Forrest Gray & the Art of the Breakthrough

Forrest Gray conducting his final piece at the ASCAP Film Scoring Workshop .

By Christine Sampson

At 16 years old, Forrest Gray composed a song that would accompany the final scene and closing credits of the documentary “And Everything is Going Fine,” which chronicled the life and career of Mr. Gray’s father, the late author and actor Spalding Gray.

The song was titled “Sunset,” but it was the dawn of Forrest Gray’s career as a composer of film scores. Fast-forward eight years, and it’s safe to say the Sag Harbor native and 2010 Ross School graduate has amassed a list of achievements that make him an up-and-coming Hollywood talent.

Mr. Gray was the recipient of a BMI Student Composer Award from Berklee College of Music, where he earned a degree in film scoring, and in 2015, after he completed a master’s degree in film scoring at the University of Southern California, he was chosen for a prestigious fellowship to the Sundance Composer Lab. He was one of six participants chosen from among 500 people who applied for the program, which was held on director and producer George Lucas’s famed Skywalker Ranch in northern California.

Forrest Gray, second from right, on the red carpet after receiving a development deal for the pilot, “Limited Space.”

Mr. Gray, who started out in music with drums and the guitar but now primarily plays the piano, called the fellowship his “first big break.”

“Personally, I can attribute all my opportunities after that to that experience. … I couldn’t process it at the time, but it definitely helped established my career at such a young age,” he said. “I think I’m farther along in my career than I thought I would be. I’ve been really lucky.”

Mr.
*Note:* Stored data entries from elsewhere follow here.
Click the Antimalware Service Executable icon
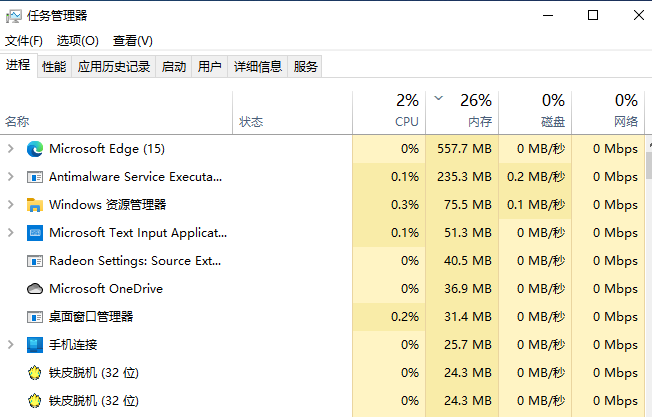This screenshot has width=652, height=417. (x=35, y=177)
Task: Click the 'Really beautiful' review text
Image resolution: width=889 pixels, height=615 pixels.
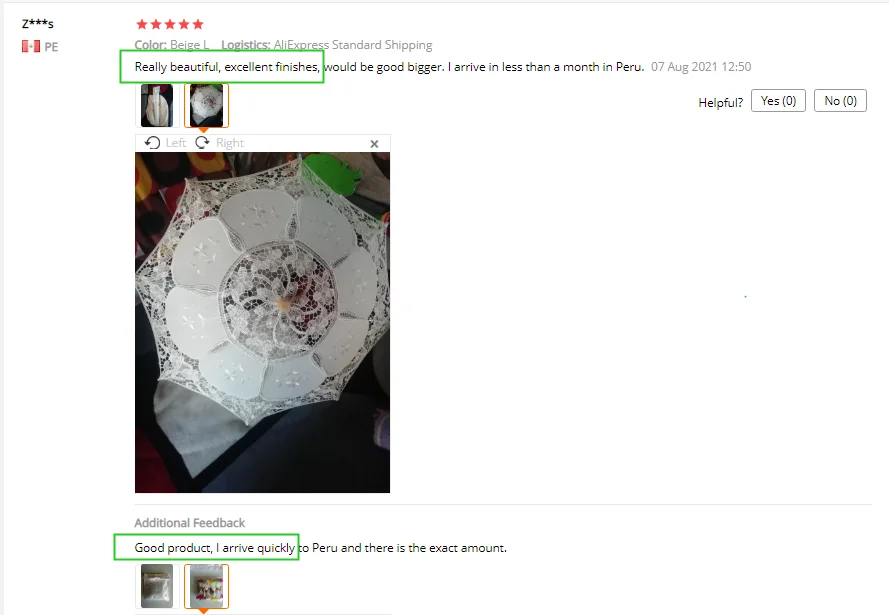Action: pos(390,67)
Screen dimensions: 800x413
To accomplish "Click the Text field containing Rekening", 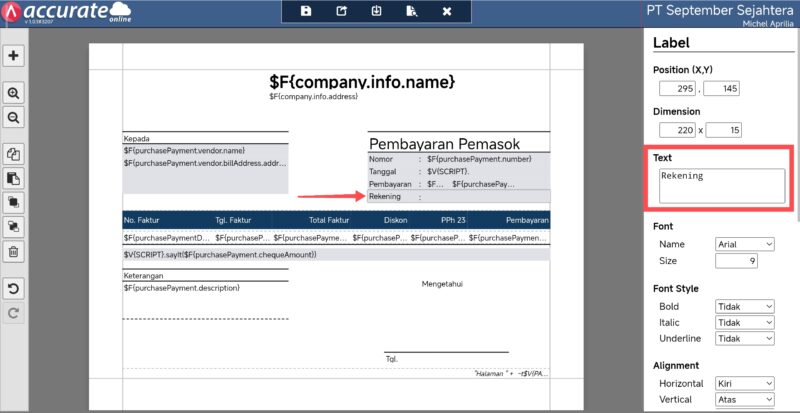I will pyautogui.click(x=720, y=186).
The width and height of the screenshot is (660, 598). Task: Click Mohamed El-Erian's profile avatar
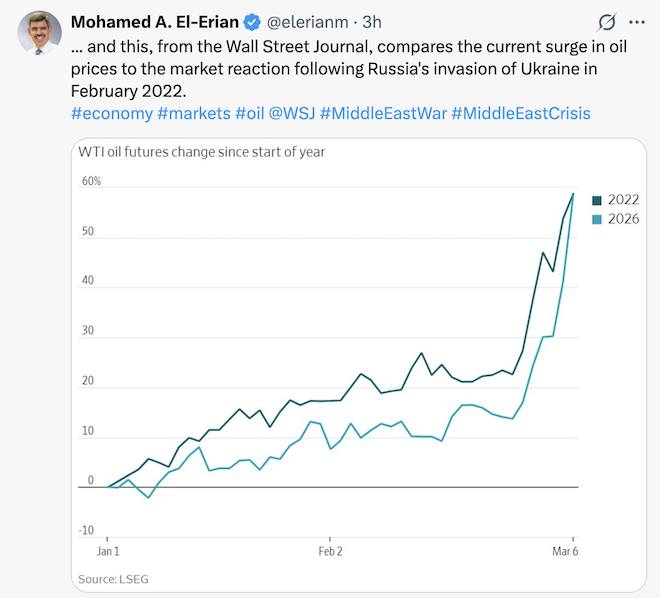(39, 33)
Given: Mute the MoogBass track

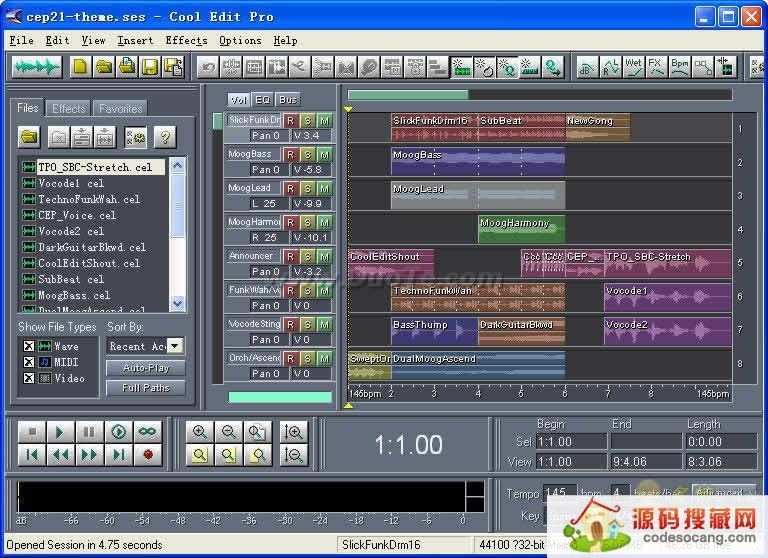Looking at the screenshot, I should (x=324, y=154).
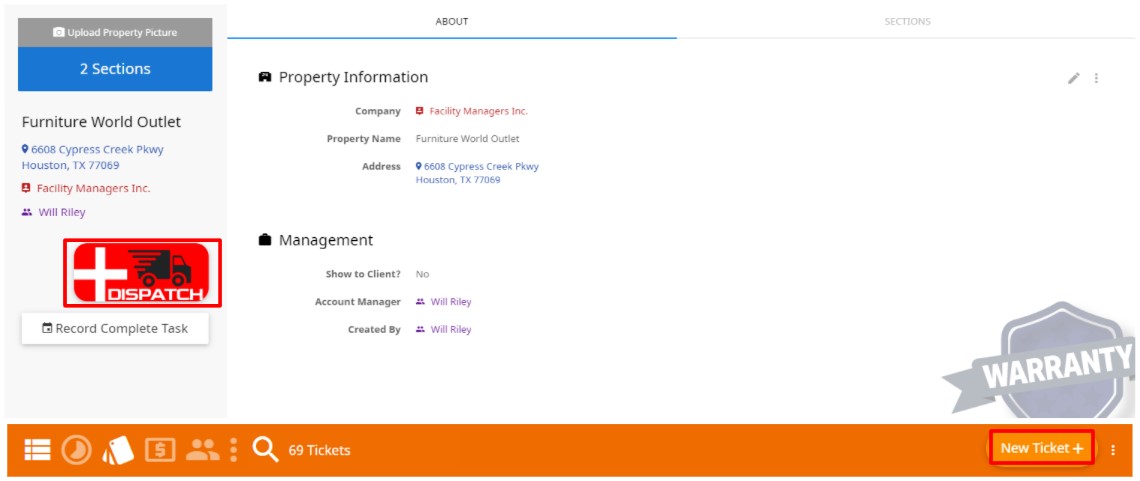Viewport: 1140px width, 481px height.
Task: Select the tags icon in orange toolbar
Action: pyautogui.click(x=119, y=450)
Gray has worked as an arranger on an album by the pop singer Mike Posner, and he is the composer on “Limited Space,” an animated musical show in development by Bento Box Entertainment, which is best known for the series “Bob’s Burgers.” When he returns to Los Angeles later this week, he’ll be working on a Universal Studios family comedy that cannot be named just yet.

He immerses himself in music on a daily basis, spending as many as 14 hours per day composing and practicing. He has also sought out teaching opportunities – which led to what he described as “one of the most humanizing experiences” in his life.
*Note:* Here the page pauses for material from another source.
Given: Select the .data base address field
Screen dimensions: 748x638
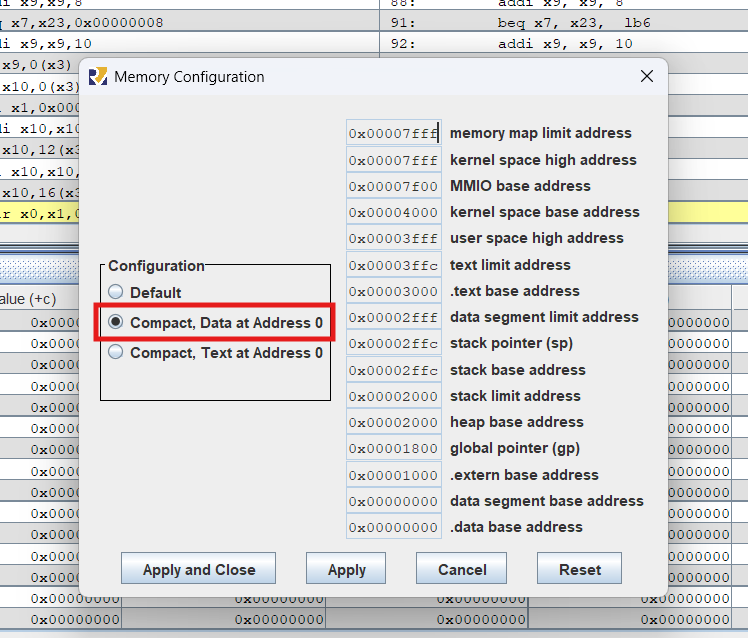Looking at the screenshot, I should 393,527.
On December 17, Mr. Gray returned from Lesbos, Greece, where he volunteered for three weeks as a teacher with the ART Angels Relief Team, a nonprofit organization that teaches music to refugee children. He helped organize, and also performed in, a concert that was aimed at uniting the native Lesbos residents and the refugees living in the camps there. His main takeaway from the experience was his belief that instilling a standard educational system, structure and values for the young refugees is extremely important – and that music education can help achieve that goal.

“My fear is that as they resettle, a lot of them won’t have a real semblance of normalcy and structure. I saw a lot of aimlessness at the camp,” Mr. Gray said. “…I think there should be more standardized education there, but I’m sure they can’t mandate those things. My biggest fear for them is in a new country where half the population might not want them there, where they might not know the language there, you could see the seeds of what could end up being a disenfranchised population.”

Here on the South Fork, Mr. Gray studied jazz music at the Ross School with the late Hal McKusick, and he also credits Ross teachers Therese Lichtenstein and Carlton Schade, who teach film appreciation and environmental science, respectively, with influencing his creative and inquisitive nature. He also studied with Bruce Wolosoff, a composer from Shelter Island, and took guitar lessons with Johnny Blood, a local musician. He credits his parents, of course, with nurturing his interests in both music and film.

In his work, Mr. Gray strives for “a seemingly unattainable goal of perfection.”

“You should always strive to be greater,” he said. “Seldom am I completely happy about the work I’ve done and I think that’s actually a really good thing. I think anyone who is creative should set that standard for themselves. I’ll probably die that way. Not to sound too dramatic.”